Bloom's Taxonomy and Webbing

Write Right – Adding a Contextual Framework to Pre-writing

© Douglas Parker

In this article, bright, advanced or gifted and talented students learn to add meaning to the way they develop webs using Bloom's Taxonomy in this advanced method.

And the teacher continued. “Well, that’s a good first step. You have made a really nice web with a hub and layers, or rings of details that support and illustrate the topic. You have plugged some of these words into your topic sentences and have a strong outline for writing an essay. That’s all very nice, but what does it mean to you?

In the continuing Write Right series of articles, innovative brain-based ideas will be explored that can help bright, advanced or gifted and talented students gain some fresh perspectives by using higher-order thinking skills and abstract thinking on how to write in multiple styles and genres – including expository essays, narratives, creative, poetry, persuasive, literary analysis, cause and effect and many others.

Making Learning Sticky

In terms of current brain research, almost all of the studies on education these days indicate that the human mind can best encode and process information when the new learning is connected with things that already have meaning to the learner. What this indicates is that when the brain has a contextual framework for associating new information with older memories, students have a higher chance for encoding, retaining, and eventual decoding of the new material. In other words, things need to be “sticky” for students to best use them. Things that are sticky to a human brain are things that have meaning or value to that person; however, meaning and value are different for each person due to different histories, likes and dislikes.

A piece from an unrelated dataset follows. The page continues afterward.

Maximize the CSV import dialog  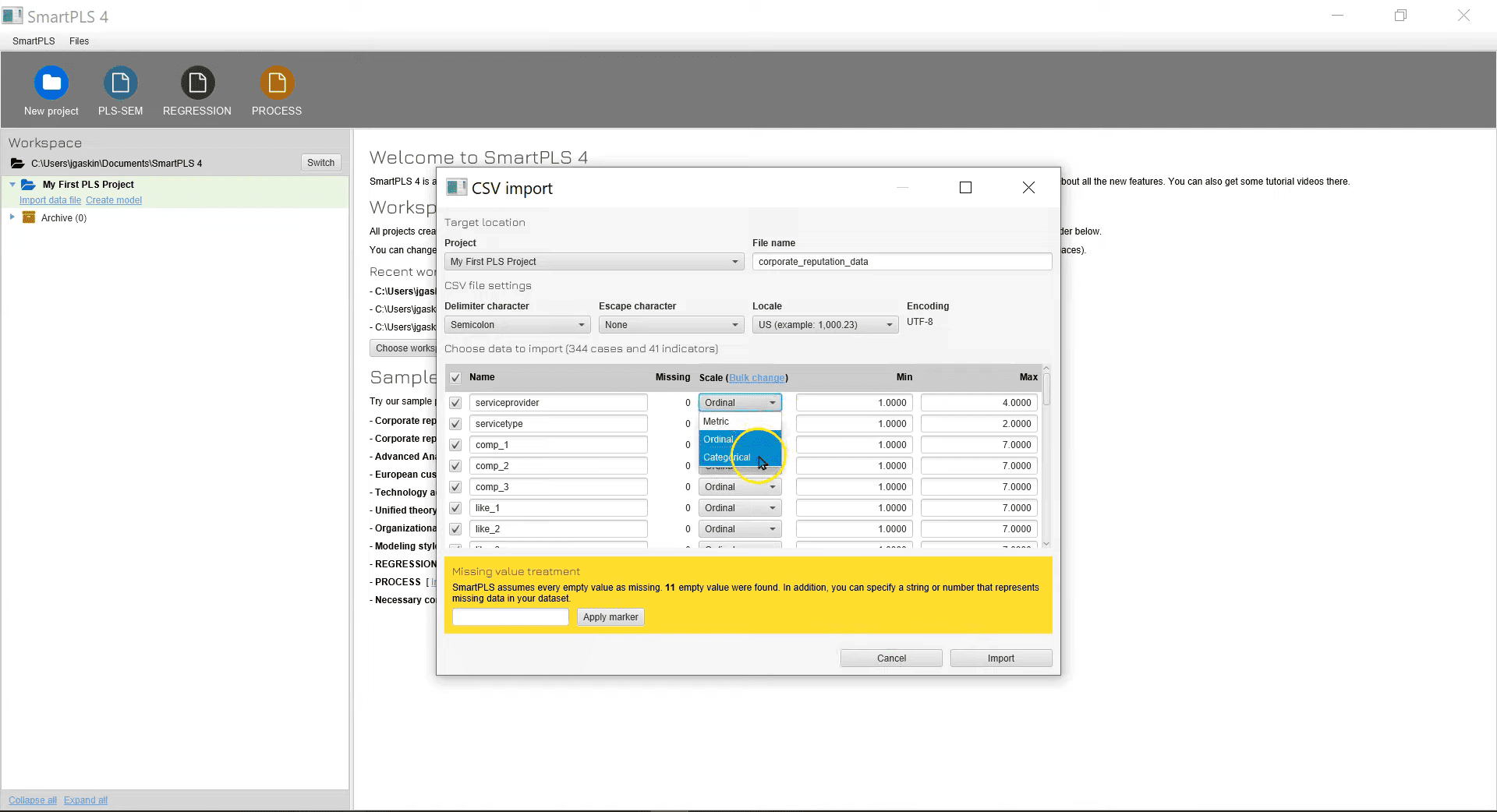[965, 188]
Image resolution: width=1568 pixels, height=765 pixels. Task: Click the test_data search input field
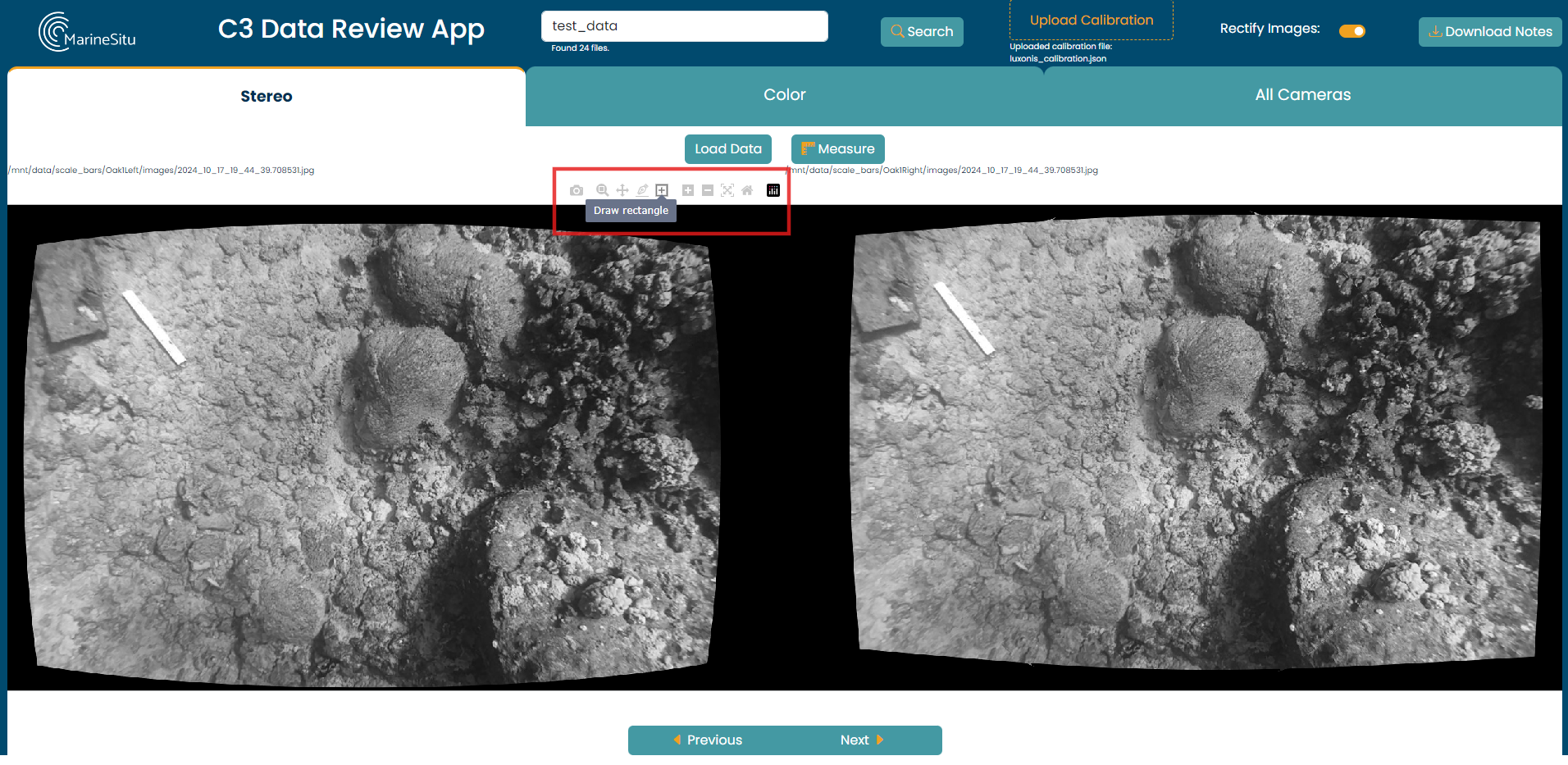tap(684, 26)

The objective for the teacher then is to find things for bright, advanced or gifted and talented students to write about that have meaning and value for each student - and this is where the obvious problem arises. There is no way that a teacher can compose any assignment that has the same relevance for every student in the class. However, that is where adding a cognitive contextual framework by introducing Benjamin Bloom's Taxonomy of understanding into the pre-writing activities can pay huge dividends.

Bloom's Taxonomy

Teachers can add greater meaning to their writing assignments by understanding the students’ learning styles and differentiating the levels of descriptive words along Bloom’s Taxonomy they use in the rings around the topic hub. This can be accomplished by a skillful teacher who knows the students well enough to be able to assess the skills and knowledge the individual students have entering the assignment. Students with better-developed backgrounds should be encouraged to attempt to use the words and concepts more advanced in the hierarchy.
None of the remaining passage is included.